Open Crawler released for tech-preview

The Open Crawler lets users crawl web content and index it into Elasticsearch from wherever they like. Learn about it & how to use it here.

There's a new crawler in town! The Open Crawler enables users to crawl web content and index it into Elasticsearch from wherever they prefer. This blog goes over the Open Crawler, compares it to the Elastic Crawler, and explains how to use it.

Background

Elastic has seen a few iterations of Crawler over the years. What started out as Swiftype's Site Search became the App Search Crawler, and then most recently the Elastic Crawler. These Crawlers are feature-rich, and allow for a robust and nuanced method for ingesting website data into Elasticsearch. However, if a user wants to run these on their own infrastructure, they are required to run the entirety of Enterprise Search as well. The Enterprise Search codebase is massive and contains a lot of different tools, so users don't have the option to run just Crawler. Because Enterprise Search is private code, it also isn't entirely clear to the user what they are running.

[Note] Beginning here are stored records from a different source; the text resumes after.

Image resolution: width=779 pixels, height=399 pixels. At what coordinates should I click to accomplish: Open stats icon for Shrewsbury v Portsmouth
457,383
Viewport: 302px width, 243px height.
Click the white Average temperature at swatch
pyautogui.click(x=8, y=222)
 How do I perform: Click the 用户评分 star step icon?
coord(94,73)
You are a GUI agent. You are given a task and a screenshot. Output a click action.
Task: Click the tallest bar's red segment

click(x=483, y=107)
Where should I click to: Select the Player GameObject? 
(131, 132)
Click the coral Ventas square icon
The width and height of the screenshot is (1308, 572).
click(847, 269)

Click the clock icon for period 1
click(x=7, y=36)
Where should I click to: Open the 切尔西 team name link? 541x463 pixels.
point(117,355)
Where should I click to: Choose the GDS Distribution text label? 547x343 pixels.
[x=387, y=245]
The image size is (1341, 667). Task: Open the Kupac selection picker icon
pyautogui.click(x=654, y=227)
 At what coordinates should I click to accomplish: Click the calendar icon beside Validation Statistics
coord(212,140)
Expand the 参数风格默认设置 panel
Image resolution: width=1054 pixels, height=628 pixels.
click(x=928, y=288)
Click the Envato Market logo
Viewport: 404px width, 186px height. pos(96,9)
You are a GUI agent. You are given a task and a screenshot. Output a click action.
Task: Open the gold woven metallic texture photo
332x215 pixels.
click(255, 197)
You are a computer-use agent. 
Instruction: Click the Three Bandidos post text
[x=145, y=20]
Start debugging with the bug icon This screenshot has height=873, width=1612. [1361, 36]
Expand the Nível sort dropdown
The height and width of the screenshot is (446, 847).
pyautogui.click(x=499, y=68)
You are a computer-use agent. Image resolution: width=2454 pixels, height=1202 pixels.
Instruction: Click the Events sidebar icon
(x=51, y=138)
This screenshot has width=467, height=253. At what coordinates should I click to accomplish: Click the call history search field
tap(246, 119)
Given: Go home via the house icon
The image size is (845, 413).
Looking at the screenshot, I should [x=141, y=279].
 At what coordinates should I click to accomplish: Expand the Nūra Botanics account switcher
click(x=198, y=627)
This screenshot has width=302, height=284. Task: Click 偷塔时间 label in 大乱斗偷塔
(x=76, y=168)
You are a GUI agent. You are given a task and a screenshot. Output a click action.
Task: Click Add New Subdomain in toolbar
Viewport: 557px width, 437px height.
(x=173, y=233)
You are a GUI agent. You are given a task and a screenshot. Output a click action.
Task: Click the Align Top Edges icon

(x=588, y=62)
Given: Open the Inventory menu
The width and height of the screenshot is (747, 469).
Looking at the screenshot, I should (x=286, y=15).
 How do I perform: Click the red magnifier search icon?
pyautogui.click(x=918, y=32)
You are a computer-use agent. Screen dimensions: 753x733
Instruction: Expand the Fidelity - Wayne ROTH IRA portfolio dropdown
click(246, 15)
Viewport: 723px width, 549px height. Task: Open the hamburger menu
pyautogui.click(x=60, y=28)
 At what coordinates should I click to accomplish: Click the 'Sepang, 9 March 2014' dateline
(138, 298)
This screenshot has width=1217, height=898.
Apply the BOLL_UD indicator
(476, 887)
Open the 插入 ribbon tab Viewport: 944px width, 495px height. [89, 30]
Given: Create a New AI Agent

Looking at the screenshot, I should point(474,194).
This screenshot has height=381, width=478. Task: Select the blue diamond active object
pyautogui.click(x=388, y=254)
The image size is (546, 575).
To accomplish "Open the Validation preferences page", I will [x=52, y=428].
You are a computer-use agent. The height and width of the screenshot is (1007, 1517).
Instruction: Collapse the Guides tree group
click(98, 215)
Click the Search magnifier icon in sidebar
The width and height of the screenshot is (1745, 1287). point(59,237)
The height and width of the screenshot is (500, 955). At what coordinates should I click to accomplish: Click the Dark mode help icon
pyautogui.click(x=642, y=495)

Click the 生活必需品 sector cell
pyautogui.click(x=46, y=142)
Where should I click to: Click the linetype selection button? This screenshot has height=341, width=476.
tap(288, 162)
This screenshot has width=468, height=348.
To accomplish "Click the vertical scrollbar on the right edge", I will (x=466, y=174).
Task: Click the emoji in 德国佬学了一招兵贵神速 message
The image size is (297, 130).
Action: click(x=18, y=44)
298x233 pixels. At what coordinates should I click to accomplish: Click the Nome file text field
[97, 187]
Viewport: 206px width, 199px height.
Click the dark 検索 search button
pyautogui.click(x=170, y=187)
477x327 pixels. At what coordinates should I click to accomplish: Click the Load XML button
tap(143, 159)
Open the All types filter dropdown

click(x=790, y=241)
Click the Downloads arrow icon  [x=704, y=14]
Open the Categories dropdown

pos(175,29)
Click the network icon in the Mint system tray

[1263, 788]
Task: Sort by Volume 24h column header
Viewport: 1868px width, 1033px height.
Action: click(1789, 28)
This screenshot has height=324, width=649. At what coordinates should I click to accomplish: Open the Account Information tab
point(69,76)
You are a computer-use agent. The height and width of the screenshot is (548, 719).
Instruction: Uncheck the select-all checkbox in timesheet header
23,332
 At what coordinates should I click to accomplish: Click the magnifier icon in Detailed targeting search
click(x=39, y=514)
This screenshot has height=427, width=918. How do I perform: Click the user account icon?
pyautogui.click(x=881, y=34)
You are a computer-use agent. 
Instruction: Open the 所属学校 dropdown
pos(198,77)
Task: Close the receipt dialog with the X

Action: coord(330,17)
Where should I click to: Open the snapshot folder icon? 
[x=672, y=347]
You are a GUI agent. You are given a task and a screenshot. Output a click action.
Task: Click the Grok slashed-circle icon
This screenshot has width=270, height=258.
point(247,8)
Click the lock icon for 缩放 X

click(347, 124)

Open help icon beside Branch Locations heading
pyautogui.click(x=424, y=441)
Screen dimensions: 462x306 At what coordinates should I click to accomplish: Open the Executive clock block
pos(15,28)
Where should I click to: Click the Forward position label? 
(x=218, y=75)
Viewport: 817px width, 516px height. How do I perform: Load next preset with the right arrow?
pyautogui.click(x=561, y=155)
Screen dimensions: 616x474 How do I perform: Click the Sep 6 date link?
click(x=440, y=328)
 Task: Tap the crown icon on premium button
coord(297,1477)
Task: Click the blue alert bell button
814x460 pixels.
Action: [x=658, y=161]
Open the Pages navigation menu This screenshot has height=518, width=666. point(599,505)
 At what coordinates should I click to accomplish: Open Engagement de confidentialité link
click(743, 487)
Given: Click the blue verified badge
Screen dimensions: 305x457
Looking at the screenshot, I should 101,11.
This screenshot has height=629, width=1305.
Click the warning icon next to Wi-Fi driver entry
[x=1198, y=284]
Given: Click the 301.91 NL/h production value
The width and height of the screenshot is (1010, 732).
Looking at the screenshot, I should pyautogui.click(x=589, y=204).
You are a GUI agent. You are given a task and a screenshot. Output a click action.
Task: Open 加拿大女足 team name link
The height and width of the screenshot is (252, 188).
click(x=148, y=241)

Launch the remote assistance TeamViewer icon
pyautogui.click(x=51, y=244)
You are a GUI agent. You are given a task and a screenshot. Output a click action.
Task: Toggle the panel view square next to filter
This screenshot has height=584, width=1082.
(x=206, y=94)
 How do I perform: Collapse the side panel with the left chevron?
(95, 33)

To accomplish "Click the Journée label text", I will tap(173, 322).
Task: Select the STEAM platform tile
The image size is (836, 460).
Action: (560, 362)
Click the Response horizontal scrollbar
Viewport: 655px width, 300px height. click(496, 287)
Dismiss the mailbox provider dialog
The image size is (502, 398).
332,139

That has all changed, as we have released the latest iteration of Crawler; the Open Crawler!

Open Crawler allows users to crawl web content and index it into Elasticsearch from wherever they like. There are no requirements to use Elastic Cloud, nor to have Kibana or Enterprise Search instances running. Only an Elasticsearch instance is required to ingest the crawl results into.

This time the repository is open code too. Users can now inspect the codebase, open issues and PR requests, or fork the repository to make changes and run their own crawler variant.

What has changed?

The Open Crawler is considerably more light-weight than the SaaS crawlers that came before it. This product is essentially the core crawler code from the existing Elastic Crawler, decoupled from the Enterprise Search service. Decoupling the Open Crawler has meant leaving some features behind, temporarily. There is a full feature comparison table at the end of this blog if you'd like to read our roadmap towards feature-parity. We intend to reintroduce those features and reach near-feature-parity when this product becomes GA.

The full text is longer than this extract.